**Exercise brief**
From the first line to the last, restate the data word for word.

##### Provided data #####

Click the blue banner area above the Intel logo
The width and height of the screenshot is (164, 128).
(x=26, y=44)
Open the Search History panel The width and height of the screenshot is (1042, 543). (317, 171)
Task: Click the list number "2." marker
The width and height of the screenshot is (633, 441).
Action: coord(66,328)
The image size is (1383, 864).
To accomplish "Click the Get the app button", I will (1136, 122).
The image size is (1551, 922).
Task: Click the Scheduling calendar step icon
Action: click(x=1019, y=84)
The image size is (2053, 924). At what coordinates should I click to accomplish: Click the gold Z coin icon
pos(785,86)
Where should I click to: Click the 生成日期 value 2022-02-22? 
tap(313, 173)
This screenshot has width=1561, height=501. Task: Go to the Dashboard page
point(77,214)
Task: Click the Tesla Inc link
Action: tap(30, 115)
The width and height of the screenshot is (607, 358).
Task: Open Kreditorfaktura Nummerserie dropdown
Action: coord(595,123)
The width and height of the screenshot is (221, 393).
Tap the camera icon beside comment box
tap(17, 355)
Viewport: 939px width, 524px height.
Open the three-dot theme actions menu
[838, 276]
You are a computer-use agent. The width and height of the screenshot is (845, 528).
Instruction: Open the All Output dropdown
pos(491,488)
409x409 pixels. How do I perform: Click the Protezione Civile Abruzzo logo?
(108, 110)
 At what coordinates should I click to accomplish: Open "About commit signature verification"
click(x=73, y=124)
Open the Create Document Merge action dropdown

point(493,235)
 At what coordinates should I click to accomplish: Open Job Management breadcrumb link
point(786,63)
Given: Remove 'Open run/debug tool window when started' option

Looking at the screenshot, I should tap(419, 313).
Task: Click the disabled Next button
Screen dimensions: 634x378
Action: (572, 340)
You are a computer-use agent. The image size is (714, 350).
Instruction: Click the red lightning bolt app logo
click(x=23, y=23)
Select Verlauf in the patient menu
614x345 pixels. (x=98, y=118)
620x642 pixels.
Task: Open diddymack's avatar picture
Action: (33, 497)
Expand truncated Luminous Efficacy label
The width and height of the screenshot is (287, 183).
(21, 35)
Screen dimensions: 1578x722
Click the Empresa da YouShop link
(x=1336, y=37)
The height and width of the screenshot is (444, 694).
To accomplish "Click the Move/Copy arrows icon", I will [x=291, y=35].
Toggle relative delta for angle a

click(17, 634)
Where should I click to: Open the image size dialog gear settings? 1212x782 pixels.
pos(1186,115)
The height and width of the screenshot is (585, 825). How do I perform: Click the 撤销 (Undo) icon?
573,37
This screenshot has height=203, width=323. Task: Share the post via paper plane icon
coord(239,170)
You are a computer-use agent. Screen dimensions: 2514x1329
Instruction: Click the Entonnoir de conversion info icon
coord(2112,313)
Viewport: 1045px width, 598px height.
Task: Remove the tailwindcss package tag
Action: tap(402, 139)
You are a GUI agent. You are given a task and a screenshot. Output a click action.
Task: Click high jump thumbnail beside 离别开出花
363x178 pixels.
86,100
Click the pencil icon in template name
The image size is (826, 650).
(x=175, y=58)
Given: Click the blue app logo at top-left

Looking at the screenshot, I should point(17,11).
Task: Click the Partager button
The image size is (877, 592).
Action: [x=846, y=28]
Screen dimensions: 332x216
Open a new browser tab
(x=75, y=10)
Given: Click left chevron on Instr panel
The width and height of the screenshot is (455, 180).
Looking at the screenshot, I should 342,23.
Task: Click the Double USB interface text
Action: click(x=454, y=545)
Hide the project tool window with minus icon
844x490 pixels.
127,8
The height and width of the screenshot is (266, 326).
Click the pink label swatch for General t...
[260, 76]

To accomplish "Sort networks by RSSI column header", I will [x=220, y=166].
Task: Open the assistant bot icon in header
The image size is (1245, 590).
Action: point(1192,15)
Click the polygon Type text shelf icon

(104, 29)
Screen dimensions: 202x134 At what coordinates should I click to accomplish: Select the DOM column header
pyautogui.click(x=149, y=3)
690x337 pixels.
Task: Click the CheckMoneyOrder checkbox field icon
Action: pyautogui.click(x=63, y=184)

#####

**Result of this task**
Click the blue banner area above the Intel logo
The width and height of the screenshot is (164, 128).
(x=26, y=44)
Open the Search History panel The width and height of the screenshot is (1042, 543). (317, 171)
Task: Click the list number "2." marker
The width and height of the screenshot is (633, 441).
Action: coord(66,328)
The image size is (1383, 864).
To accomplish "Click the Get the app button", I will (1136, 122).
The image size is (1551, 922).
Task: Click the Scheduling calendar step icon
Action: click(x=1019, y=84)
The image size is (2053, 924). At what coordinates should I click to accomplish: Click the gold Z coin icon
pos(785,86)
Where should I click to: Click the 生成日期 value 2022-02-22? 
tap(313, 173)
This screenshot has width=1561, height=501. Task: Go to the Dashboard page
point(77,214)
Task: Click the Tesla Inc link
Action: tap(30, 115)
The width and height of the screenshot is (607, 358).
Task: Open Kreditorfaktura Nummerserie dropdown
Action: coord(595,123)
The width and height of the screenshot is (221, 393).
Tap the camera icon beside comment box
tap(17, 355)
Viewport: 939px width, 524px height.
Open the three-dot theme actions menu
[838, 276]
You are a computer-use agent. The width and height of the screenshot is (845, 528).
Instruction: Open the All Output dropdown
pos(491,488)
409x409 pixels. How do I perform: Click the Protezione Civile Abruzzo logo?
(108, 110)
 At what coordinates should I click to accomplish: Open "About commit signature verification"
click(x=73, y=124)
Open the Create Document Merge action dropdown

point(493,235)
 At what coordinates should I click to accomplish: Open Job Management breadcrumb link
point(786,63)
Given: Remove 'Open run/debug tool window when started' option

Looking at the screenshot, I should tap(419, 313).
Task: Click the disabled Next button
Screen dimensions: 634x378
Action: (572, 340)
You are a computer-use agent. The image size is (714, 350).
Instruction: Click the red lightning bolt app logo
click(x=23, y=23)
Select Verlauf in the patient menu
614x345 pixels. (x=98, y=118)
620x642 pixels.
Task: Open diddymack's avatar picture
Action: (33, 497)
Expand truncated Luminous Efficacy label
The width and height of the screenshot is (287, 183).
(21, 35)
Screen dimensions: 1578x722
Click the Empresa da YouShop link
(x=1336, y=37)
The height and width of the screenshot is (444, 694).
To accomplish "Click the Move/Copy arrows icon", I will [x=291, y=35].
Toggle relative delta for angle a

click(17, 634)
Where should I click to: Open the image size dialog gear settings? 1212x782 pixels.
pos(1186,115)
The height and width of the screenshot is (585, 825). How do I perform: Click the 撤销 (Undo) icon?
573,37
This screenshot has height=203, width=323. Task: Share the post via paper plane icon
coord(239,170)
You are a computer-use agent. Screen dimensions: 2514x1329
Instruction: Click the Entonnoir de conversion info icon
coord(2112,313)
Viewport: 1045px width, 598px height.
Task: Remove the tailwindcss package tag
Action: tap(402, 139)
You are a GUI agent. You are given a task and a screenshot. Output a click action.
Task: Click high jump thumbnail beside 离别开出花
363x178 pixels.
86,100
Click the pencil icon in template name
The image size is (826, 650).
(x=175, y=58)
Given: Click the blue app logo at top-left

Looking at the screenshot, I should point(17,11).
Task: Click the Partager button
The image size is (877, 592).
Action: [x=846, y=28]
Screen dimensions: 332x216
Open a new browser tab
(x=75, y=10)
Given: Click left chevron on Instr panel
The width and height of the screenshot is (455, 180).
Looking at the screenshot, I should 342,23.
Task: Click the Double USB interface text
Action: click(x=454, y=545)
Hide the project tool window with minus icon
844x490 pixels.
127,8
The height and width of the screenshot is (266, 326).
Click the pink label swatch for General t...
[260, 76]

To accomplish "Sort networks by RSSI column header", I will [x=220, y=166].
Task: Open the assistant bot icon in header
The image size is (1245, 590).
Action: point(1192,15)
Click the polygon Type text shelf icon

(104, 29)
Screen dimensions: 202x134 At what coordinates should I click to accomplish: Select the DOM column header
pyautogui.click(x=149, y=3)
690x337 pixels.
Task: Click the CheckMoneyOrder checkbox field icon
Action: pyautogui.click(x=63, y=184)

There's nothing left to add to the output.